The honest answer: usually a hybrid
A production AI system in 2026 is typically prompting + RAG, with fine-tuning added later only where it earns its keep — e.g. a fine-tuned model that outputs your exact JSON schema, fed live facts via RAG. The mistake we see most is fine-tuning to inject knowledge (brittle, stale, expensive) when RAG would have been simpler and more accurate.
How we build it
We start with evals, not architecture: define what “good” looks like, then reach for the cheapest lever that clears the bar. Prompt, then retrieve, then train — and stop as soon as quality holds. Data stays EU-hosted, with guardrails, observability and cost/latency budgets from day one. We ship AI as product, not prototype.
FAQ
Does RAG replace fine-tuning?
No — they solve different problems. RAG supplies facts; fine-tuning shapes behaviour. Many systems use both.

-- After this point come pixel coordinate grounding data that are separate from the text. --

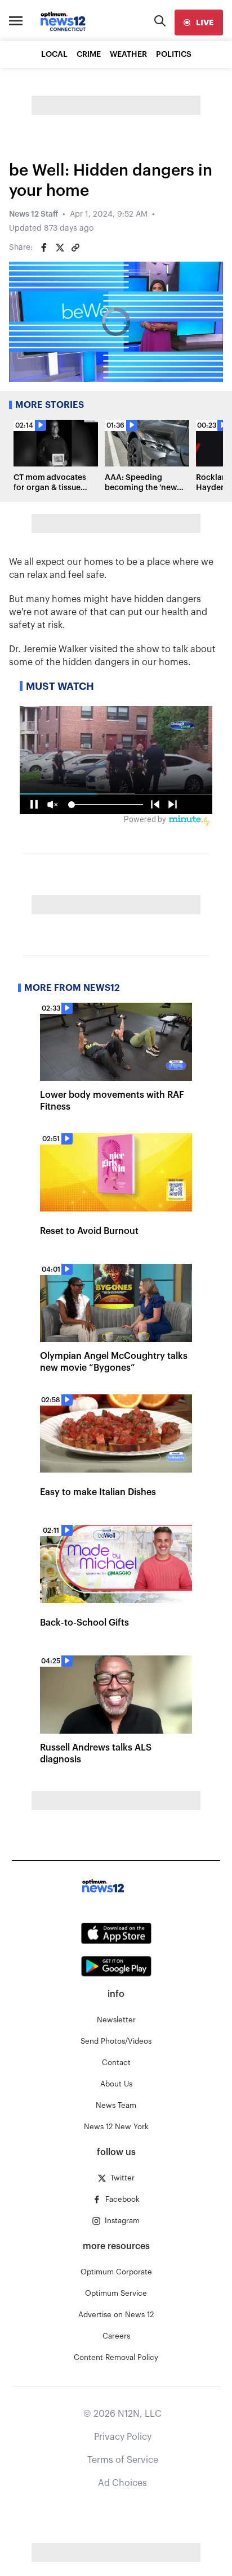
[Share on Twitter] (59, 247)
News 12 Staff (33, 214)
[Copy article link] (75, 247)
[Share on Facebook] (43, 247)
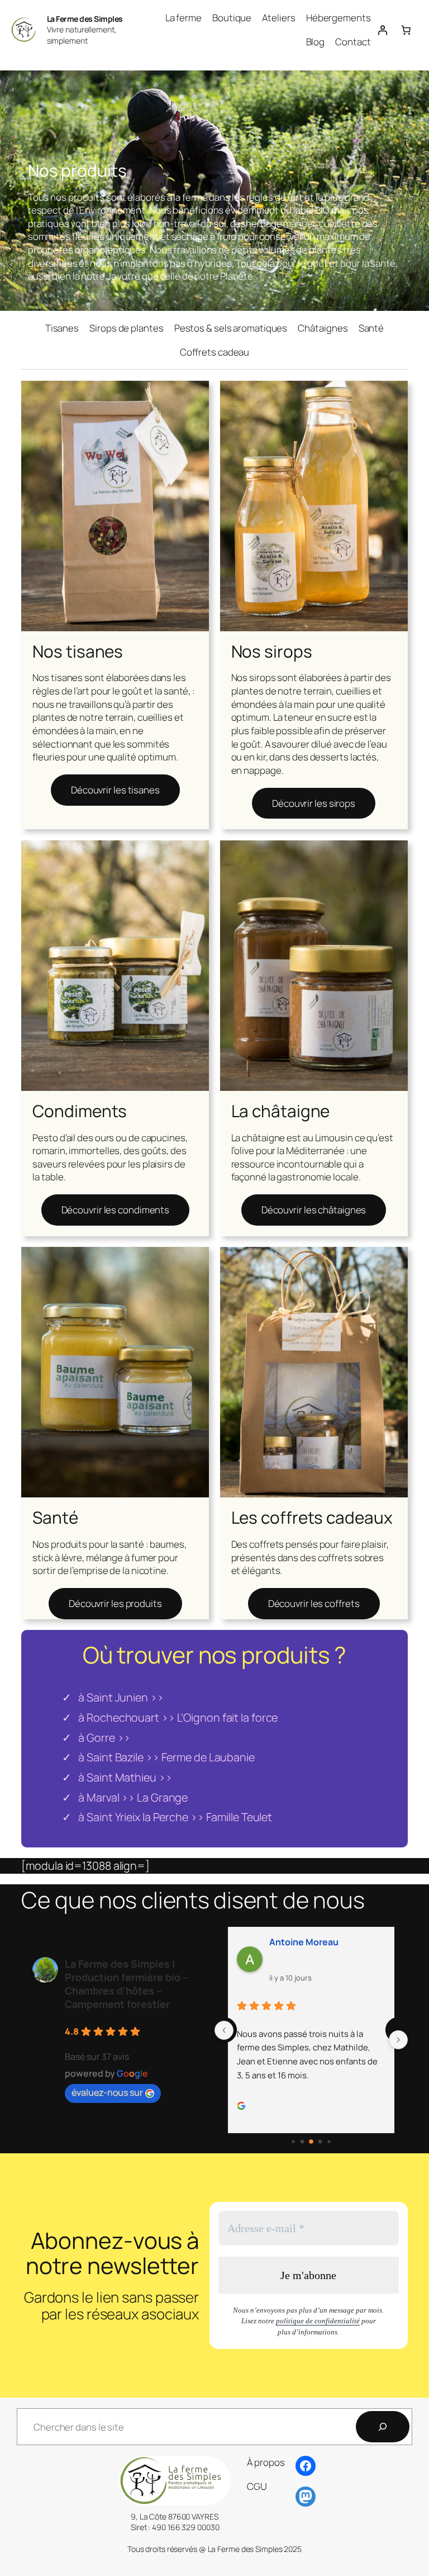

Can fine-tuning teach a model new facts?
Poorly. It's the wrong tool for knowledge — facts go stale in the weights and are hard to update or cite. Use RAG.
What's the cheapest way to start?
Better prompting plus a small RAG index over your top documents. Add fine-tuning only if evals prove you need it.
Which model should we use?
Start with a strong general model (e.g. the latest Claude) and optimise later. Model choice matters less than good retrieval and clear evals.